### TASK
From the line that contains "Аттестация на квалификационную" down to the last line of the data below, transcribe every line exactly.

---------- MATERIAL PROVIDED

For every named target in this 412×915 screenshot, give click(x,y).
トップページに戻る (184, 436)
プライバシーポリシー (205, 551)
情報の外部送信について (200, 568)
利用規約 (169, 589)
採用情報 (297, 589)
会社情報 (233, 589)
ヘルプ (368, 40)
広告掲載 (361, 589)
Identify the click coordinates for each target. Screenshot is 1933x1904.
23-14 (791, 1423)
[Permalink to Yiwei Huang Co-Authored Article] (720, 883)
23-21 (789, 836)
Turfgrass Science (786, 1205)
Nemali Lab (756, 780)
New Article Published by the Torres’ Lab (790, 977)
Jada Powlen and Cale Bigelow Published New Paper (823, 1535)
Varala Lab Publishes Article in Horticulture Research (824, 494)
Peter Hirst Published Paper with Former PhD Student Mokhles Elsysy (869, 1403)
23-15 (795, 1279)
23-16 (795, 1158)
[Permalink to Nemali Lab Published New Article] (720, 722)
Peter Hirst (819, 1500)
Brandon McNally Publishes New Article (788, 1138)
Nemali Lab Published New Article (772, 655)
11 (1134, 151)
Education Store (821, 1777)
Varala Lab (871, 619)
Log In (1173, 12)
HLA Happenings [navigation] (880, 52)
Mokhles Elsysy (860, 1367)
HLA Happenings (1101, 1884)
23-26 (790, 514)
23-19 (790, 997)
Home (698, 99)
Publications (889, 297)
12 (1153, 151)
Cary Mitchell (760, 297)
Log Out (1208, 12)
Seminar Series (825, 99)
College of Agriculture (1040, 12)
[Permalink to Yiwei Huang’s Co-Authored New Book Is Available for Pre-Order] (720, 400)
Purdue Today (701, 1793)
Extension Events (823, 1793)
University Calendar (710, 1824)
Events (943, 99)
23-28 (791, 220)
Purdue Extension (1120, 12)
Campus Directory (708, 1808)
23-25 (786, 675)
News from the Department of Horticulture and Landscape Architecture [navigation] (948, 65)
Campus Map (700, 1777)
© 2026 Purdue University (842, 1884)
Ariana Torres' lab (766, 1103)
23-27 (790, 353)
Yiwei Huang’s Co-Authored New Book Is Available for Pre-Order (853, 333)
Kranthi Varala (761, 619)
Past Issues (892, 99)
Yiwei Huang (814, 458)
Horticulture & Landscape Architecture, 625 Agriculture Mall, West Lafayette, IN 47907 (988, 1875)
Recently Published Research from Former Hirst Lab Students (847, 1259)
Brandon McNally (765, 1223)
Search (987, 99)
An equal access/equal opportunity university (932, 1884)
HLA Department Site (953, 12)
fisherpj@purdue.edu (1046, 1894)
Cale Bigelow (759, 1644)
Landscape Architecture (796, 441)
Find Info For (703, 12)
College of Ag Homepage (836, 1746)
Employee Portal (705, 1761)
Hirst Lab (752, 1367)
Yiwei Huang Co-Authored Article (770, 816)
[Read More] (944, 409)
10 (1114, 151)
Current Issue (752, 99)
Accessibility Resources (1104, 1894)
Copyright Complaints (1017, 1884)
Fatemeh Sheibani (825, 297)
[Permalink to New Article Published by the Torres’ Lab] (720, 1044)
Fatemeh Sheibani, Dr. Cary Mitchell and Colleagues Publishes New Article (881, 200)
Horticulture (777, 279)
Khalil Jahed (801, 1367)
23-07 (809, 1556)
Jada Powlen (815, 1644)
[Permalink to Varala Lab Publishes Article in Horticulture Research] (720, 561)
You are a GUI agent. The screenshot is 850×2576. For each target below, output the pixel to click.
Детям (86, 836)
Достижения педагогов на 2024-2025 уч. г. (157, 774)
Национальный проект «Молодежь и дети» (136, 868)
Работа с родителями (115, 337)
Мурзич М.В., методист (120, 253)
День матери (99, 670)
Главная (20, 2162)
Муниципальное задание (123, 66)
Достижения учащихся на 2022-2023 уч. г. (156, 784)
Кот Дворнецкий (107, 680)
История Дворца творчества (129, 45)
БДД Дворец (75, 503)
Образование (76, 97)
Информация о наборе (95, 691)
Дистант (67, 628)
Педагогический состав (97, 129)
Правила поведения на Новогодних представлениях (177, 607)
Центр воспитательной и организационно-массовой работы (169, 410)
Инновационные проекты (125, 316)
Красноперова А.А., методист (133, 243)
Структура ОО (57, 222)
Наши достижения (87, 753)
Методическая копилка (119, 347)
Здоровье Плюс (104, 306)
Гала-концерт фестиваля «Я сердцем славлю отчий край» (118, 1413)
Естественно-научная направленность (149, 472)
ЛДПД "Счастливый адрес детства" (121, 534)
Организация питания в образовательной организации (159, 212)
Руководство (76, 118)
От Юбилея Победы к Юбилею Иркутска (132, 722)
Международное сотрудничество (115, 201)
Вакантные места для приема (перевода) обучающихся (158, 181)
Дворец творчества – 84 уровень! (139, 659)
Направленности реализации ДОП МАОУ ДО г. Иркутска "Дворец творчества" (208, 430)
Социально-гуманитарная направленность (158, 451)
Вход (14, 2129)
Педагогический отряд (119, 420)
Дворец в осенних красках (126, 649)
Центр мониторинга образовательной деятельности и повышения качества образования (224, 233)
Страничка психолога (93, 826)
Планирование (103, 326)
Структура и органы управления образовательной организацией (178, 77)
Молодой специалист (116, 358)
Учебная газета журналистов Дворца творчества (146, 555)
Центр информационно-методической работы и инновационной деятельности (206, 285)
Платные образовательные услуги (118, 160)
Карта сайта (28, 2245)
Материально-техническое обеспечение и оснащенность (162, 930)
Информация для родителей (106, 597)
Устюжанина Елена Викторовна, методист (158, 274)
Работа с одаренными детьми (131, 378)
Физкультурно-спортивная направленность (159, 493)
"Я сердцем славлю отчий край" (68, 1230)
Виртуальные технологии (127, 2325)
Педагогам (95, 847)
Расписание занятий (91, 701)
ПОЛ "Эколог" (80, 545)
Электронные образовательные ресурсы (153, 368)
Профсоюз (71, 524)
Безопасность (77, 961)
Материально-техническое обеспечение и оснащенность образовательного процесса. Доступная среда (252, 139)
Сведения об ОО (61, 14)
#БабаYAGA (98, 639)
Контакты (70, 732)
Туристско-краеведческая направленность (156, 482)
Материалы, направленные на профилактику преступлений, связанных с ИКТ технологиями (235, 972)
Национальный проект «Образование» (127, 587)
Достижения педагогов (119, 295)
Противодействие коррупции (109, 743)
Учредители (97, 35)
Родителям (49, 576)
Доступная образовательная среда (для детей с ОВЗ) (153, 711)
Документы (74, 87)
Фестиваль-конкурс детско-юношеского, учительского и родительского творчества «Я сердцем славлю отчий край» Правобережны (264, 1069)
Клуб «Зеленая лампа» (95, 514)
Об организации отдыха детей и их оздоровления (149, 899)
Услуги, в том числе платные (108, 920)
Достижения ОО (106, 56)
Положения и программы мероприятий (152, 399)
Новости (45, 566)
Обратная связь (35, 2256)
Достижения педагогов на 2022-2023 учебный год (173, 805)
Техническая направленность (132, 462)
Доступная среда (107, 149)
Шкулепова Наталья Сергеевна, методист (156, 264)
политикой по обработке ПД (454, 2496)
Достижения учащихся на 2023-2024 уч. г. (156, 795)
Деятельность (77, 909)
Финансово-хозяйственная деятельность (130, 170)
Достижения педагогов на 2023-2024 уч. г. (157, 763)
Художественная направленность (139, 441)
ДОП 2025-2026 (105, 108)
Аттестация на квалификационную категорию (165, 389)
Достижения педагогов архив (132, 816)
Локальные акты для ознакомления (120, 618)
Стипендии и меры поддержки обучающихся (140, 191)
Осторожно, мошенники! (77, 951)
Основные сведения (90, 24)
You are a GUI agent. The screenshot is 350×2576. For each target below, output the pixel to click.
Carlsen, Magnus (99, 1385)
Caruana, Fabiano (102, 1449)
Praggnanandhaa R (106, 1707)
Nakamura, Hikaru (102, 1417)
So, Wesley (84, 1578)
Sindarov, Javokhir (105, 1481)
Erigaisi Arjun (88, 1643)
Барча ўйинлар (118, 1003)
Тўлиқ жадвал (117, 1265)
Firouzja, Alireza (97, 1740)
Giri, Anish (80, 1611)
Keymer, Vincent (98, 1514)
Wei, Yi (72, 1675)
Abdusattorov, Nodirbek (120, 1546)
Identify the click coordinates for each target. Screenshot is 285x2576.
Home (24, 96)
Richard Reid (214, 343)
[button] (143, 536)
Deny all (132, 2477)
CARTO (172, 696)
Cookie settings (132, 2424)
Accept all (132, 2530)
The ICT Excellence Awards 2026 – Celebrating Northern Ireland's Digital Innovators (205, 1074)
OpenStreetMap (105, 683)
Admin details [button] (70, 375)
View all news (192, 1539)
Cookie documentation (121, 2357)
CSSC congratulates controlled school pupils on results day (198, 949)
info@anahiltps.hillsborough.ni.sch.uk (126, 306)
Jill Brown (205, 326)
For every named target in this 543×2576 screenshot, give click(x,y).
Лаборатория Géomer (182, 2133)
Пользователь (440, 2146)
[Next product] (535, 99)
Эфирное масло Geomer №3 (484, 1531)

--------------------

### EXPECTED OUTPUT
Аттестация на квалификационную категорию (165, 389)
Достижения педагогов архив (132, 816)
Локальные акты для ознакомления (120, 618)
Стипендии и меры поддержки обучающихся (140, 191)
Осторожно, мошенники! (77, 951)
Основные сведения (90, 24)
You are a GUI agent. The screenshot is 350×2576. For each target below, output the pixel to click.
Carlsen, Magnus (99, 1385)
Caruana, Fabiano (102, 1449)
Praggnanandhaa R (106, 1707)
Nakamura, Hikaru (102, 1417)
So, Wesley (84, 1578)
Sindarov, Javokhir (105, 1481)
Erigaisi Arjun (88, 1643)
Барча ўйинлар (118, 1003)
Тўлиқ жадвал (117, 1265)
Firouzja, Alireza (97, 1740)
Giri, Anish (80, 1611)
Keymer, Vincent (98, 1514)
Wei, Yi (72, 1675)
Abdusattorov, Nodirbek (120, 1546)
Identify the click coordinates for each target. Screenshot is 285x2576.
Home (24, 96)
Richard Reid (214, 343)
[button] (143, 536)
Deny all (132, 2477)
CARTO (172, 696)
Cookie settings (132, 2424)
Accept all (132, 2530)
The ICT Excellence Awards 2026 – Celebrating Northern Ireland's Digital Innovators (205, 1074)
OpenStreetMap (105, 683)
Admin details [button] (70, 375)
View all news (192, 1539)
Cookie documentation (121, 2357)
CSSC congratulates controlled school pupils on results day (198, 949)
info@anahiltps.hillsborough.ni.sch.uk (126, 306)
Jill Brown (205, 326)
For every named target in this 543×2576 screenshot, give click(x,y).
Лаборатория Géomer (182, 2133)
Пользователь (440, 2146)
[Next product] (535, 99)
Эфирное масло Geomer №3 (484, 1531)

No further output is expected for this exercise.